Turkey's Supreme Electoral Board (YSK) on Wednesday announced that it had rejected appeals from the main opposition parties to annul the referendum that will change Turkey's system of governance from a parliamentary to a presidential system.
The main opposition party, the CHP, had called on the electoral board to repeal Sunday's vote, which was won by the "Yes" camp, because unstamped ballot papers were included in the vote count at the eleventh hour.
"CHP, HDP and Vatan Party appeals regarding the April 16 referendum were discussed separately, and as a result of evaluations, the appeals were rejected with 10 votes against and 1 vote in favour," the electoral board said.
The CHP responded by saying it would employ all legal ways to appeal the referendum.
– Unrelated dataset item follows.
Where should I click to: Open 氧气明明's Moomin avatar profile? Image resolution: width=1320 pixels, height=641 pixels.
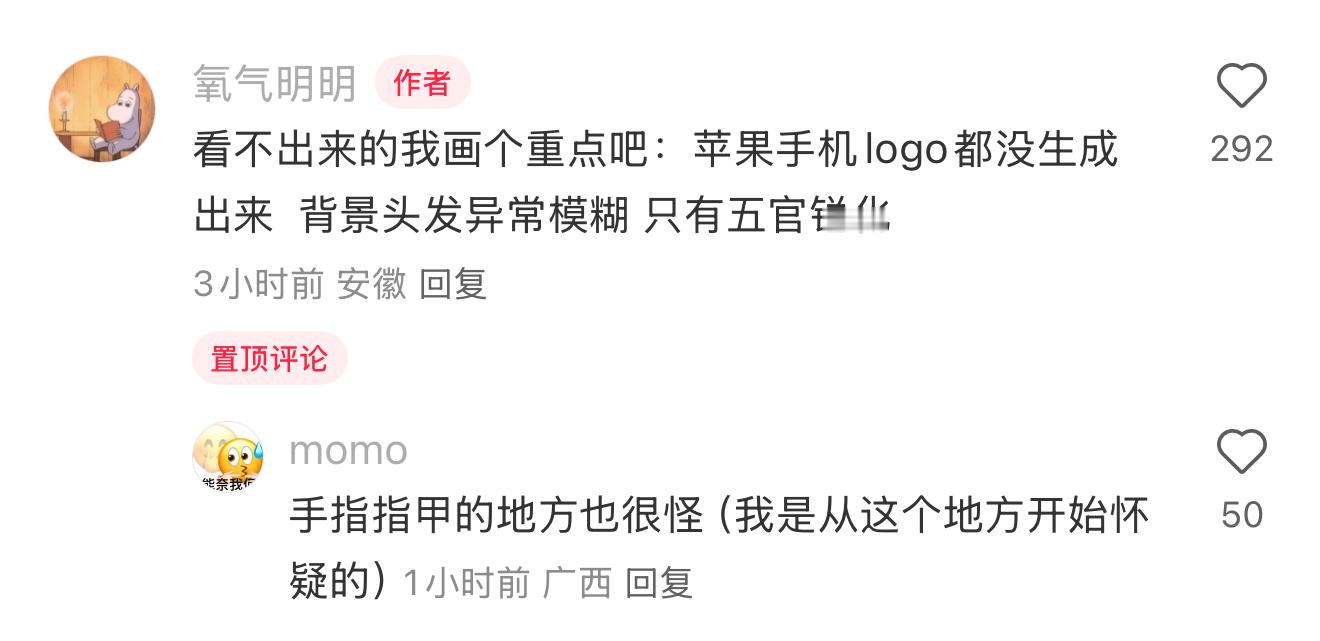(x=102, y=108)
"This is a serious legitimacy crisis. We will employ all legal ways available. We will evaluate tomorrow whether we will take the decision to the Constitutional Court or the European Court of Human Rights," CHP deputy chairman Bulent Tezcan said.
Turkey's Justice Minister Bekir Bozdag, addressing Tezcan's comments on Thursday, said that the European Court of Human Rights had no jurisdiction to rule on appeals over the referendum in Turkey.
Bozdag also commented on the YSK decision, saying the "Supreme Electoral Board's decision is the right one. The board has evaluated and ruled on similar cases in the past, and this is no different."
The justice minister added that the CHP had previously appealed to the YSK to accept unstamped ballots as valid in the 2015 elections and thus should respect the board's decision.